[ESTRATTO DELLA PAGINA]
In Notizie Brevi by Serena Console

I titoli di oggi:

  • Le nazioni del G7 sfidano la Belt and Road cinese
  • Altri cinque anni di Zero Covid a Pechino?
  • L’alto costo economico e sociale della politica Zero Covid
  • India-Ue: ripartono i colloqui per accordo di libero scambio 
Le nazioni del G7 sfidano la Belt and Road cinese

Il G7, che ha riunito in Germania alcuni dei paesi economicamente più avanzati – Canada, Francia, Germania, Giappone, Italia, Regno Unito e Stati Uniti, più l’Unione europea – ha lanciato la scorsa domenica una partnership sulle infrastrutture e sugli investimenti nei paesi in via di sviluppo. Con il nome “Partnership for Global Infrastructure and Investment”, il gruppo dei sette big del mondo mira a raccogliere 600 miliardi di dollari in fondi pubblici e privati nei prossimi cinque anni: l’iniziativa, che nasce dalle basi del piano mai avviato “Build Back Better World”, – presentato dal presidente americano Joe Biden al vertice G7 del 2021 – vuole fare da contraccolpo alla Belt and Road cinese e alla strategia di Pechino nell’Indo-pacifico. Un intento esplicitato dai leader del G7, che hanno ripetutamente condannato la trappola del debito cinese in cui sono caduti i debitori stranieri che hanno aderito al progetto infrastrutturale lanciato dal presidente Xi Jinping.
[/ESTRATTO DELLA PAGINA]
[I DATI]
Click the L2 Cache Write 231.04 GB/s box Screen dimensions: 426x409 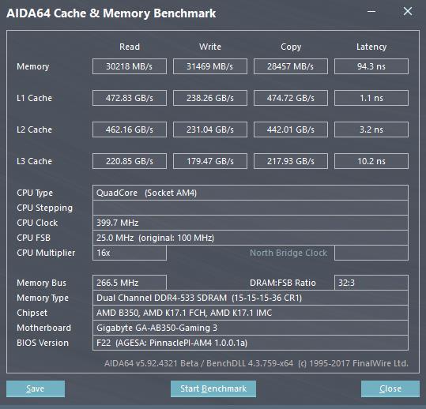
[/I DATI]
▸ **CONSEGNA A**
Secondo il brano sul G7, quanto intende raccogliere la nuova partnership nei prossimi cinque anni?
▸ **CONSEGNA B**
Prosegua il brano sul G7 dal punto in cui si interrompe.

▸ **RISPOSTA A**
600 miliardi di dollari in fondi pubblici e privati.

▸ **RISPOSTA B**
Durante il lancio della nuova iniziativa, non sono mancati i riferimenti all’assertività cinese nella regione. Il primo ministro giapponese Fumio Kishida ha voluto sottolineare che “lo sviluppo di infrastrutture di qualità è cruciale anche per la realizzazione di un Indo-Pacifico libero e aperto“. Il progetto, fondato sulla condivisione dei valori democratici, fa gola agli attori regionali come India, Indonesia e Vietnam, che potrebbero ricevere nuovi finanziamenti per la decarbonizzazione e la transizione energetica. Nel concreto, la sezione ambientale del nuovo piano, che interesserà Giacarta, New Delhi e Hanoi, riprenderà il Just Energy Transition Partnerships (JEPT) che l’Unione europea, Francia, Germania, Regno Unito e Stati Uniti hanno siglato nel 2021 con il Sud Africa durante la conferenza sul clima COP26 delle Nazioni Unite.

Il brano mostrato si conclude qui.